_TRY IT_.
An exact copy of every record is needed, with all pictures omitted.

_MATERIAL TO PROCESS_.
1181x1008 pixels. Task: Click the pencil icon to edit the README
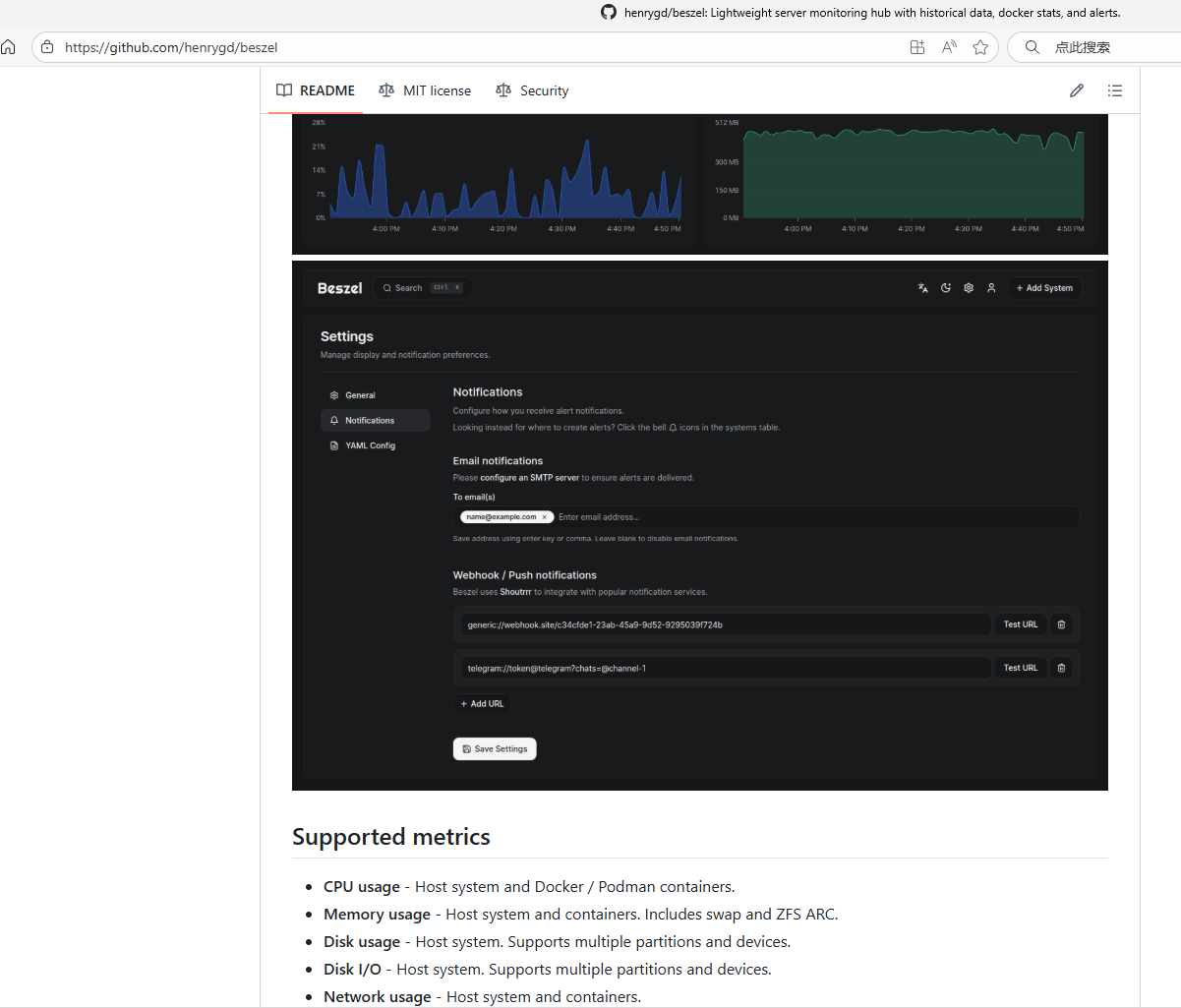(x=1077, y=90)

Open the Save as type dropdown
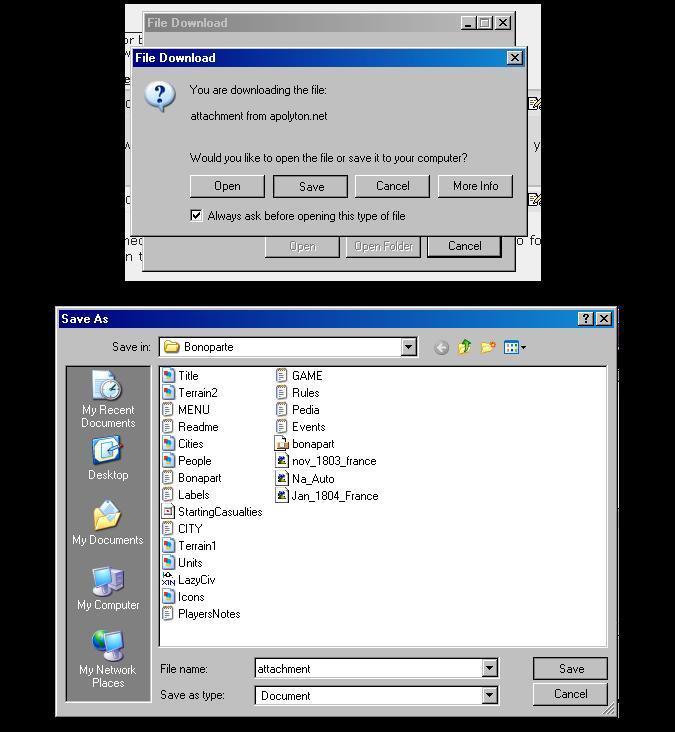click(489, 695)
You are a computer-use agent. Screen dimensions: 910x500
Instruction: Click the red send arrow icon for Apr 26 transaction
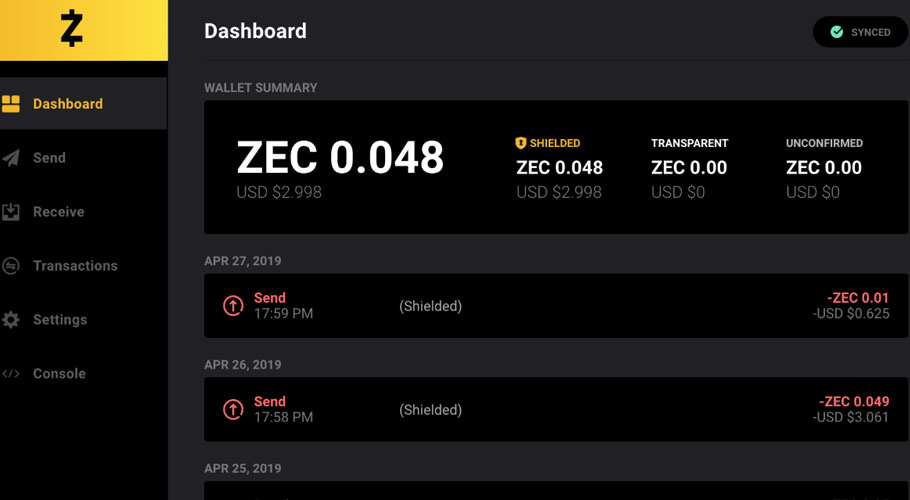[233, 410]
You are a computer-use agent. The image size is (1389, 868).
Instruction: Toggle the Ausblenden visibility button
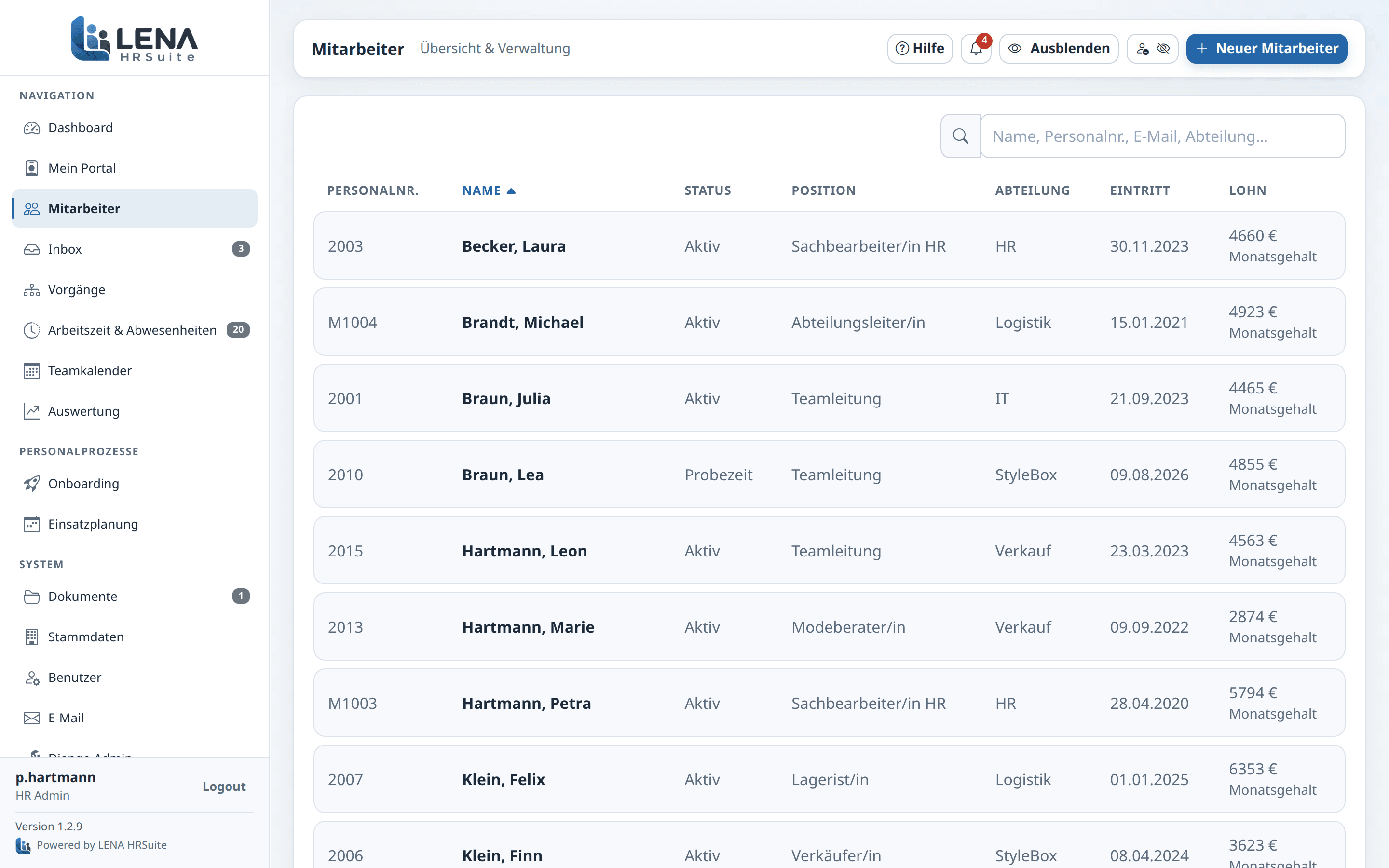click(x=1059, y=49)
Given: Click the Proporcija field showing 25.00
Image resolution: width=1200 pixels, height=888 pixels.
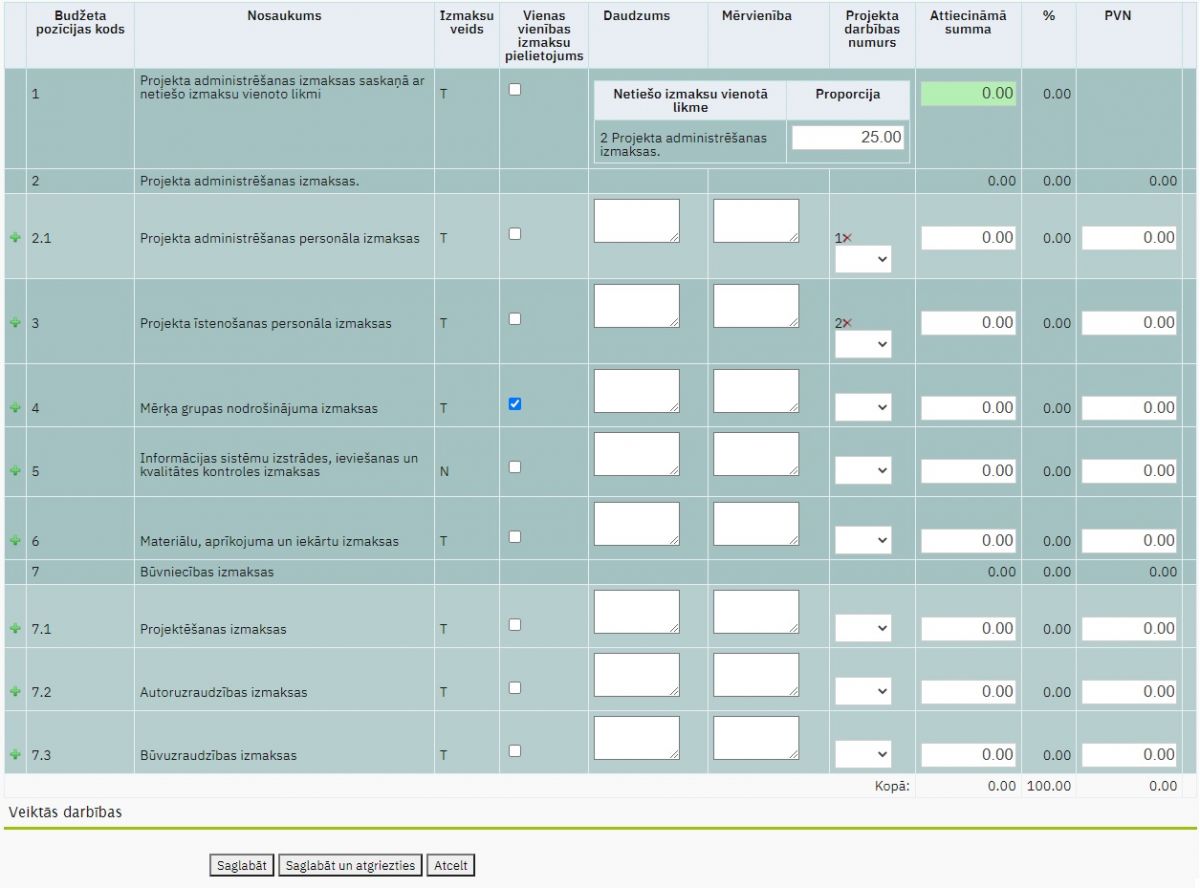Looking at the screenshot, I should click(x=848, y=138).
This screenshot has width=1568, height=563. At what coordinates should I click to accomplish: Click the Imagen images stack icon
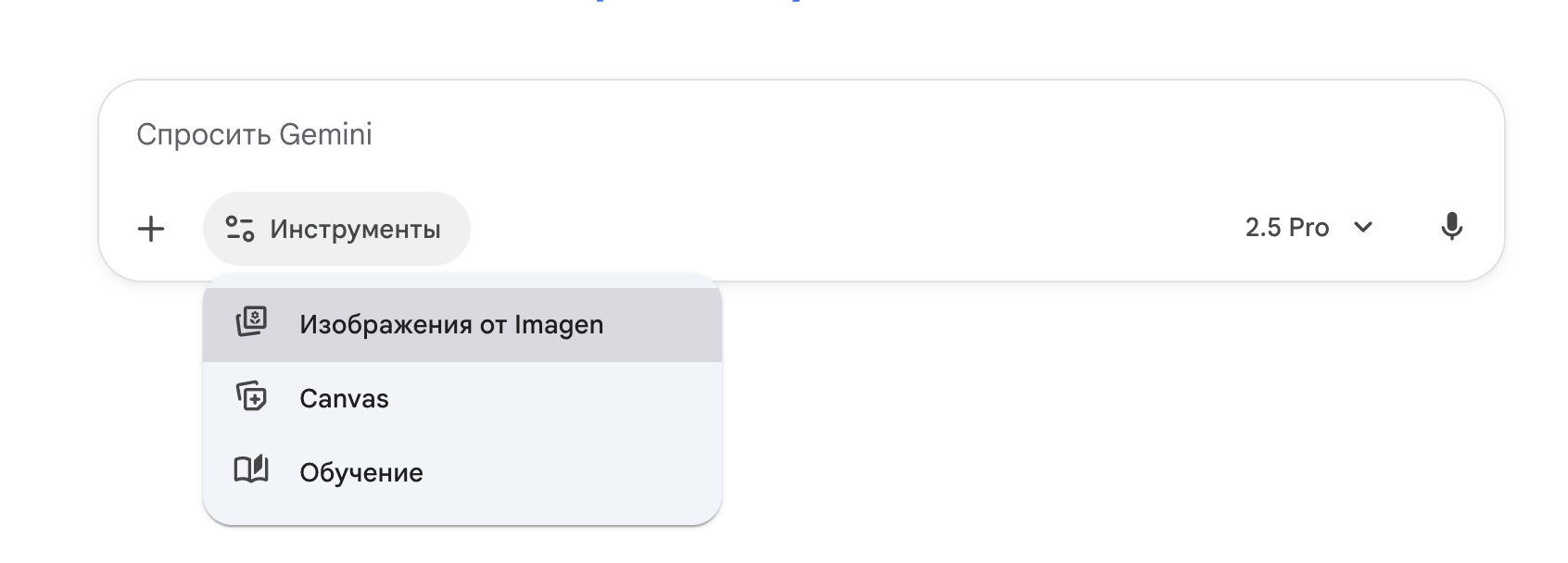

_WRITTEN RESPONSE_.
1181x1008 pixels. Task: Click the pencil icon to edit the README
(x=1077, y=90)

Open the Save as type dropdown
click(489, 695)
You are a computer-use agent. Screen dimensions: 910x500
Instruction: Click the red send arrow icon for Apr 26 transaction
[233, 410]
You are a computer-use agent. The image size is (1389, 868).
Instruction: Toggle the Ausblenden visibility button
click(x=1059, y=49)
Given: Click the Proporcija field showing 25.00
Image resolution: width=1200 pixels, height=888 pixels.
Looking at the screenshot, I should click(x=848, y=138).
This screenshot has width=1568, height=563. At what coordinates should I click to accomplish: Click the Imagen images stack icon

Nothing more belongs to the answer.